Lung cancer is commonly treated with platinum chemotherapy based on a drug called cisplatin. However, less than a third of patients will see any benefit, and often develop serious side effects, including kidney damage. In their research, Professor Neil Watkins (Petre Chair in Cancer Biology, Garvan Institute) and his team, including Dr Kieren Marini (Hudson Institute), found the protein activin to be a primary culprit, both in chemotherapy resistance and chemotherapy-induced kidney damage.
"In chemotherapy-resistant tumors in mice, activin gets switched on in response to the damage caused by chemotherapy," said Prof Watkins. "Cancer cells can then enlist activin to protect themselves. At the same time, when activin is switched on, it promotes kidney injury."
This is where the chance meeting comes into play. Across the hall from Prof Watkins' lab at the Hudson Institute (where he began his research) was none other than the founder of Paranta Biosciences, Professor David de Kretser, the scientist who in the 1980s discovered the hormone follistatin – which just so happens to block activin.
"As we discussed our results in lung cancer, he suggested we try follistatin in mouse models, and the rest is history," said Professor Watkins.
Follistatin is a naturally occurring hormone which seems to pack a double punch, not only fighting lung cancer, but preventing the kidney damage common with traditional chemotherapy.
The "double punch" treatment was trialed successfully in mice and subsequently published in the journal Science Translational Medicine. The findings are the result of a collaboration between researchers at the Garvan Institute for Medical Research (Sydney) and the Hudson Institute of Medical Research (Melbourne), along with Paranta Biosciences (which is developing follistatin as a potential therapy for cystic fibrosis, kidney disease and now, cancer).
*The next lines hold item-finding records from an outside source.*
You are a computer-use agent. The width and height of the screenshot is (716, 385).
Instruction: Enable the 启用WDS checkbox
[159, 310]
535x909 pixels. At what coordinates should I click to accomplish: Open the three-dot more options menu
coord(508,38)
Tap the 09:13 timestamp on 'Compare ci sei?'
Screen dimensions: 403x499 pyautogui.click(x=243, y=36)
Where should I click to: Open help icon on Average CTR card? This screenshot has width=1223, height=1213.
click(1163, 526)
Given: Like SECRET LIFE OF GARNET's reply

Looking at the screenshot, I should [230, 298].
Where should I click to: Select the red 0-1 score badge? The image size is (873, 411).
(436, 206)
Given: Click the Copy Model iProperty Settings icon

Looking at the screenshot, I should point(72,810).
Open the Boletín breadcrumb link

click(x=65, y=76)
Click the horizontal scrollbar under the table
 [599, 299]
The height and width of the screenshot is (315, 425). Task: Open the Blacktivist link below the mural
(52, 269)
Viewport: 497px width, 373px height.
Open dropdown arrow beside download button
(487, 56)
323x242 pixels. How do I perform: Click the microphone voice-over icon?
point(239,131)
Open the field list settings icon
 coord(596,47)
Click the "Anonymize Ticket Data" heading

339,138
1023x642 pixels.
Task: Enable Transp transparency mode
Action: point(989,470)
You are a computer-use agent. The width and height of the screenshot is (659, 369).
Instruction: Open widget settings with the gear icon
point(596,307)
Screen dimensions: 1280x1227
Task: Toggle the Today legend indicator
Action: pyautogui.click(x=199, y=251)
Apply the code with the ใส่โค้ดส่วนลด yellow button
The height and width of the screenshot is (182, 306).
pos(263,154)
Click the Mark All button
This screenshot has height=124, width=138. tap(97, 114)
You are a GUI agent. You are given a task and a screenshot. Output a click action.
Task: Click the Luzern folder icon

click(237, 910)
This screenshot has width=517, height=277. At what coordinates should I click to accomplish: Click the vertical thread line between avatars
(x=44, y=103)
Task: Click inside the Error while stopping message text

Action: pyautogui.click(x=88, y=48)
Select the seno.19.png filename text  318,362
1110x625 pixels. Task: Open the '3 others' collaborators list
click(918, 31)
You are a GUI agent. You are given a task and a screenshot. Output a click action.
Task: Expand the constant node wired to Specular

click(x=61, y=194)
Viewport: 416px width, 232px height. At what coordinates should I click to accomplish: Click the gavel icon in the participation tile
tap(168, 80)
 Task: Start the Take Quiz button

The success of their research means this combination strategy is set to move to a clinical setting soon.
"Discoveries like this one – a combination therapy that actually reduces damage while improving effectiveness of chemotherapy – are exceedingly rare in cancer research," said Dr Marini.
Professor Watkins says that the use of follistatin is likely to be a safe and effective approach to making chemotherapy more effective in lung cancer treatment. "Because follistatin is a hormone already found in the human body, there is much less potential for toxicity than with other drugs used to reduce chemoresistance," he explains.
Prof Watkins isn't resting on his laurels just yet and plans to study other cancers such as bladder, head and neck cancer which are commonly treated with platinum chemotherapy. In thinking about the serendipitous circumstances that led to this discovery, Prof Watkins has a message for all scientists.
"Keep your eyes and ears open, engage with your colleagues, and nurture your imagination, he says. "The answers you're looking for might be closer than you think."